# DATA PROVIDED
##########

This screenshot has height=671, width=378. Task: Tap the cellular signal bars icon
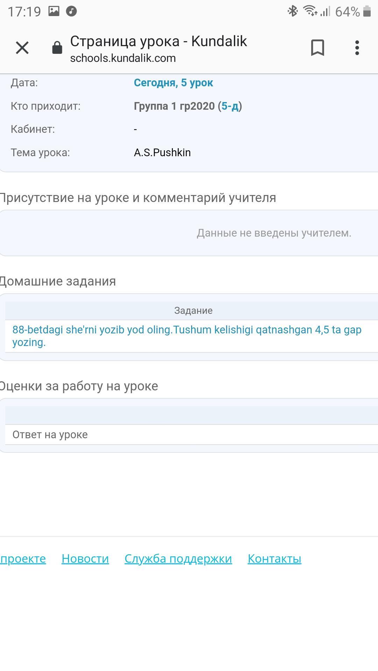click(325, 11)
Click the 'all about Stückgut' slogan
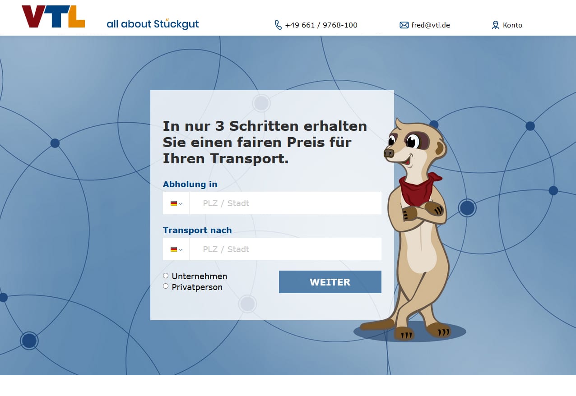The height and width of the screenshot is (396, 576). click(x=153, y=24)
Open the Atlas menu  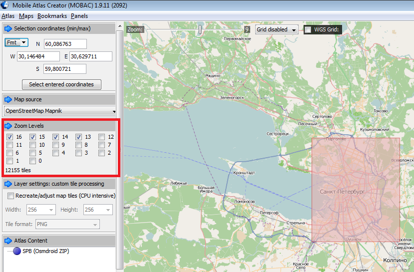click(7, 16)
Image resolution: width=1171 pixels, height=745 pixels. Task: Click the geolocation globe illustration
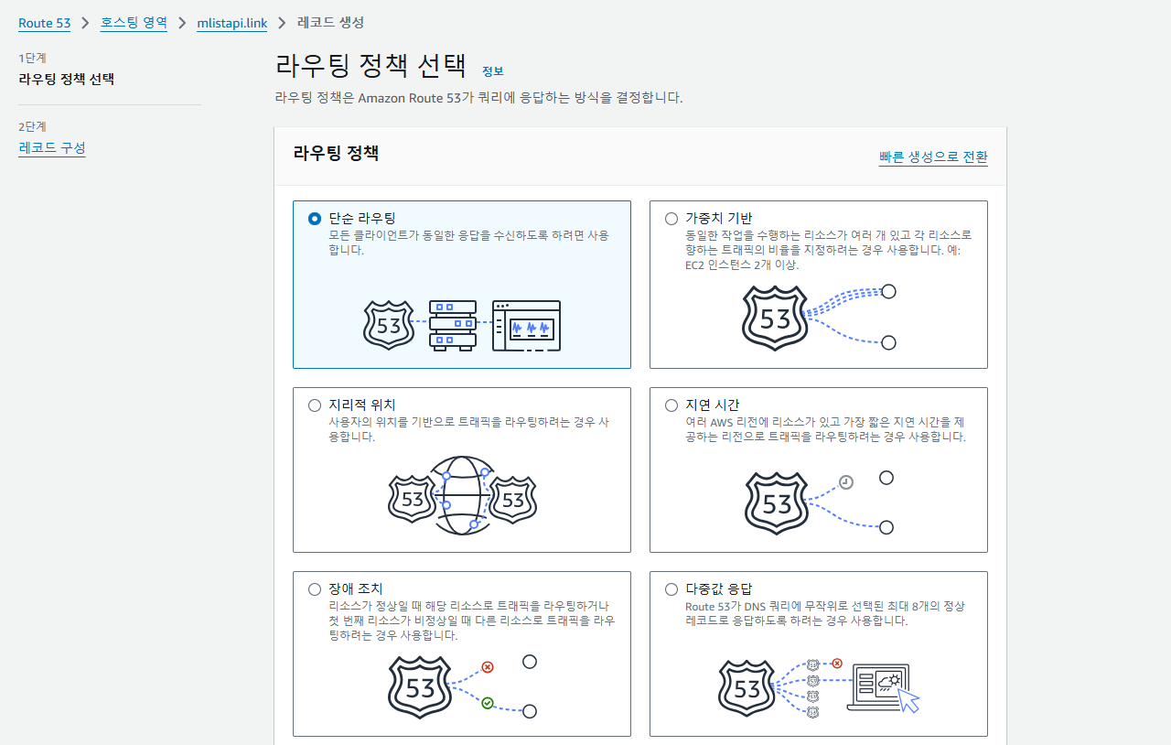coord(464,497)
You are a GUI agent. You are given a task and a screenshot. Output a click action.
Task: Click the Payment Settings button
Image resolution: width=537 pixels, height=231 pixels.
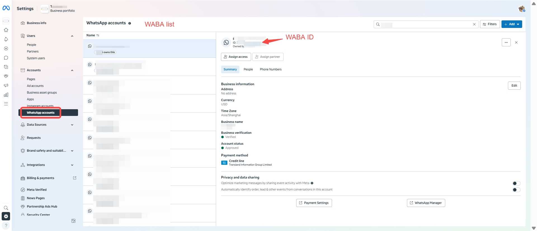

##########

# ASSIGNMENT
The copy runs from the line containing "Image resolution: width=1171" through the last line of the material, both ends included. Reproduce those lines exactly and drop the pictures.

# REPLY TO THE TASK
Image resolution: width=1171 pixels, height=745 pixels. Task: Click the geolocation globe illustration
coord(464,497)
You are a GUI agent. You are given a task and a screenshot. Output a click action.
Task: Click the Payment Settings button
Image resolution: width=537 pixels, height=231 pixels.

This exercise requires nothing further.